_GIVEN PASSAGE_
====

The (Deep) Time Of Your Life
So one of the things that I keep getting asked about is when I refer to my past and my future as different people. I speak of the intents of my past, the situations she’s left me in and the struggles I face because of her.
I do this because past-aurynn is a real force in my life, a person who had hopes and goals and dreams but with whom I cannot hold a conversation. I can’t talk to her, share my triumphs or my failures, can’t ask her if it’s everything we hoped it would be.
She can’t ever know if we succeeded, all she can do is hope that things got better.
I speak of the aspects of my future, all the things I don’t and can’t know, only that my choices affect her choices and set the road upon which she treads.
My actions, or lack thereof, change her life. I am her past-aurynn, and I cannot know what our successes and triumphs will be. She will never be able to talk to me. All I can do is do, and hope for the best.
Communication is Key
One of the things that this worldview strongly reminds me of is the idea of four-dimensional teams. My past self is trying to have a conversation with me, sharing her ideals and desires with me through the actions and artefacts that are left behind. Within the bounds of a fallible memory I can remember her triumphs and joys, share in her sorrows and disappointments, and burn with the shame of those past decisions.
By the same token, I’m trying to have a conversation with my future self. I’m trying to communicate what I think we should do, lay out a future in which she’ll be happy, or content, or able to reach more of our goals.
But conversation isn’t the right word, not that there is even a right word. I can’t converse with the future, but I can leave artefacts and ideas, open some doors and close others and try to communicate my intent.

====

_GIVEN DATA_
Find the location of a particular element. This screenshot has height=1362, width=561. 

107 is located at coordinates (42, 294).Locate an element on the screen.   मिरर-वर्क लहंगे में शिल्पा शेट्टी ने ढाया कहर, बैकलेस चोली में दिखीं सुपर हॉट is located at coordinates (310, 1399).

====

_REQUIRED TASKS_
[1] In the essay, what idea does the writer's worldview strongly call to mind?
[2] List the things the essay says the writer can do toward the future in the sentence that begins "I can't converse with the future."
[3] Retype the part of the essay starting at "She can’t ever" and ending at "those past decisions.".

_ANSWERS FOR THE EXERCISE_
[1] The idea of four-dimensional teams.

[2]
- Leave artefacts and ideas
- Open some doors
- Close others
- Try to communicate intent

[3]
She can’t ever know if we succeeded, all she can do is hope that things got better.
I speak of the aspects of my future, all the things I don’t and can’t know, only that my choices affect her choices and set the road upon which she treads.
My actions, or lack thereof, change her life. I am her past-aurynn, and I cannot know what our successes and triumphs will be. She will never be able to talk to me. All I can do is do, and hope for the best.
Communication is Key
One of the things that this worldview strongly reminds me of is the idea of four-dimensional teams. My past self is trying to have a conversation with me, sharing her ideals and desires with me through the actions and artefacts that are left behind. Within the bounds of a fallible memory I can remember her triumphs and joys, share in her sorrows and disappointments, and burn with the shame of those past decisions.